Work item -> Return every line below exactly, leaving nothing out.

-.-.-

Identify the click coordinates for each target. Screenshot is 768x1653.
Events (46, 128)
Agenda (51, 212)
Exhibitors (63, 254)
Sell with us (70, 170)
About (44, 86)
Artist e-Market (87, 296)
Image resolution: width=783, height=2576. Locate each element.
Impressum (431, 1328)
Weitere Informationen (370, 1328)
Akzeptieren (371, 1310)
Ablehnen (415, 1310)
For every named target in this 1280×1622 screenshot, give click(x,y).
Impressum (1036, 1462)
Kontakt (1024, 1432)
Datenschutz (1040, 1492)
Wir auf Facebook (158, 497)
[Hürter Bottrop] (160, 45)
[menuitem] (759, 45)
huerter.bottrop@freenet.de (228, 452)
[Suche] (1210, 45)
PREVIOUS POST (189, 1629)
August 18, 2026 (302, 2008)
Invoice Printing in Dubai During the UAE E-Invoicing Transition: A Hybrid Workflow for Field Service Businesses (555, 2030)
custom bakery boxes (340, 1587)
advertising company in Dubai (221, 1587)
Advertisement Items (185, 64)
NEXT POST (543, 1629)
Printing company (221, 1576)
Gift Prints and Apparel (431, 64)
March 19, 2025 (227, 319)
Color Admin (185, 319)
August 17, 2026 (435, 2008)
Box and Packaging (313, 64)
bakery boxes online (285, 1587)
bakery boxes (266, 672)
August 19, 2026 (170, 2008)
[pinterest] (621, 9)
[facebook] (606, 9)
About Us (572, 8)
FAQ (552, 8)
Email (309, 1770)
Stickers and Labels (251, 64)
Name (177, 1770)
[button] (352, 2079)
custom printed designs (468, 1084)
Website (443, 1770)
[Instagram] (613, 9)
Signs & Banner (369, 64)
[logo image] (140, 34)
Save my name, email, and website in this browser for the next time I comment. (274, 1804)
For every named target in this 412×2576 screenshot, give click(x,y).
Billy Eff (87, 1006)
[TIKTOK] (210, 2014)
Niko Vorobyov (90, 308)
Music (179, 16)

-.-.-

Solution to the exercise ->
Identify the click coordinates for each target. Screenshot is 768x1653.
Events (46, 128)
Agenda (51, 212)
Exhibitors (63, 254)
Sell with us (70, 170)
About (44, 86)
Artist e-Market (87, 296)
Image resolution: width=783, height=2576. Locate each element.
Impressum (431, 1328)
Weitere Informationen (370, 1328)
Akzeptieren (371, 1310)
Ablehnen (415, 1310)
For every named target in this 1280×1622 screenshot, give click(x,y).
Impressum (1036, 1462)
Kontakt (1024, 1432)
Datenschutz (1040, 1492)
Wir auf Facebook (158, 497)
[Hürter Bottrop] (160, 45)
[menuitem] (759, 45)
huerter.bottrop@freenet.de (228, 452)
[Suche] (1210, 45)
PREVIOUS POST (189, 1629)
August 18, 2026 (302, 2008)
Invoice Printing in Dubai During the UAE E-Invoicing Transition: A Hybrid Workflow for Field Service Businesses (555, 2030)
custom bakery boxes (340, 1587)
advertising company in Dubai (221, 1587)
Advertisement Items (185, 64)
NEXT POST (543, 1629)
Printing company (221, 1576)
Gift Prints and Apparel (431, 64)
March 19, 2025 (227, 319)
Color Admin (185, 319)
August 17, 2026 (435, 2008)
Box and Packaging (313, 64)
bakery boxes online (285, 1587)
bakery boxes (266, 672)
August 19, 2026 (170, 2008)
[pinterest] (621, 9)
[facebook] (606, 9)
About Us (572, 8)
FAQ (552, 8)
Email (309, 1770)
Stickers and Labels (251, 64)
Name (177, 1770)
[button] (352, 2079)
custom printed designs (468, 1084)
Website (443, 1770)
[Instagram] (613, 9)
Signs & Banner (369, 64)
[logo image] (140, 34)
Save my name, email, and website in this browser for the next time I comment. (274, 1804)
For every named target in this 412×2576 screenshot, give click(x,y).
Billy Eff (87, 1006)
[TIKTOK] (210, 2014)
Niko Vorobyov (90, 308)
Music (179, 16)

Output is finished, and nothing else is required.